Jon Heller picture Jon Heller · Mar 20, 2015

Active Sessions are sessions waiting for the database to do something. It is a good way to measure how busy the database is. There may have been a thousand users connected at 2PM but only 12 of them were running something and would even notice if the database was slow. If parallelism is used then a single user may have multiple active sessions.

User I/O is usually a wait on disk operations performed directly for an active session. For example, reading data from disk for a full table scan or an index range scan.


To tune this workload you'll need to drill down and learn a lot more about your environment:

  1. What are you trying to tune and why? (Too many people overlook this question. If you don't have a concrete goal in mind tuning is usually a waste of time.)
  2. What do the users expect to be running at this time? Is this too busy and slowing things down, or is it not busy enough and not using enough resources for a large batch job.
  3. What statements are responsible for the I/O and CPU? That information should be available on the same OEM page, underneath the chart.
  4. Are those statements running efficiently?

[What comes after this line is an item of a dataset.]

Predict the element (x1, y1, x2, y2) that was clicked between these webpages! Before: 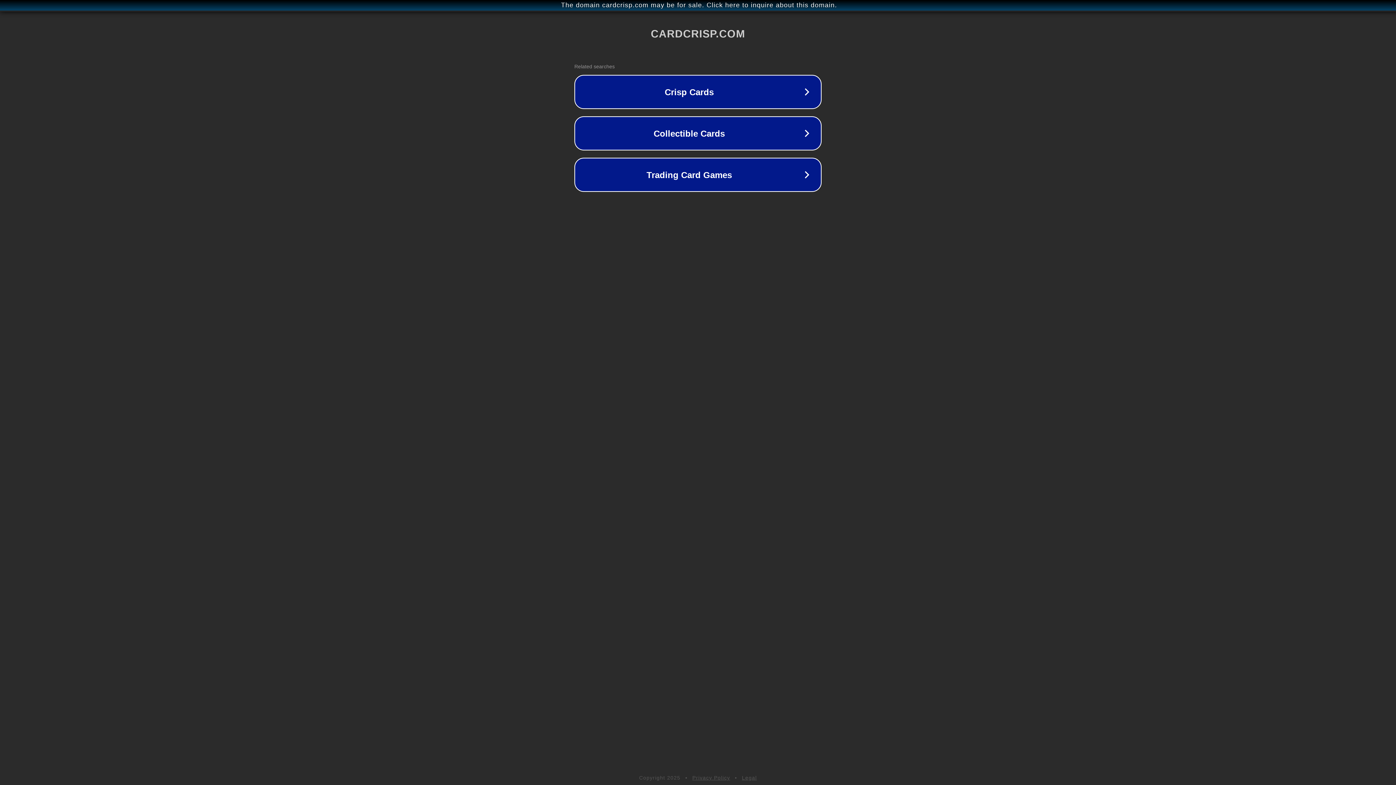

This is the tough part, and there's no simple checklist to solve this; it takes years of experience.

If I were to take a wild guess (based on the relatively "smooth" chart and the ratio of I/O to CPU) you are running a large parallel statement that is performing a full table scan. If that's the case, and there's a single SQL statement responsible for most of the activity, you should be able to click on it and bring up the SQL Monitoring Report to drill down some more.

When you find out what is slow that may be a separate question.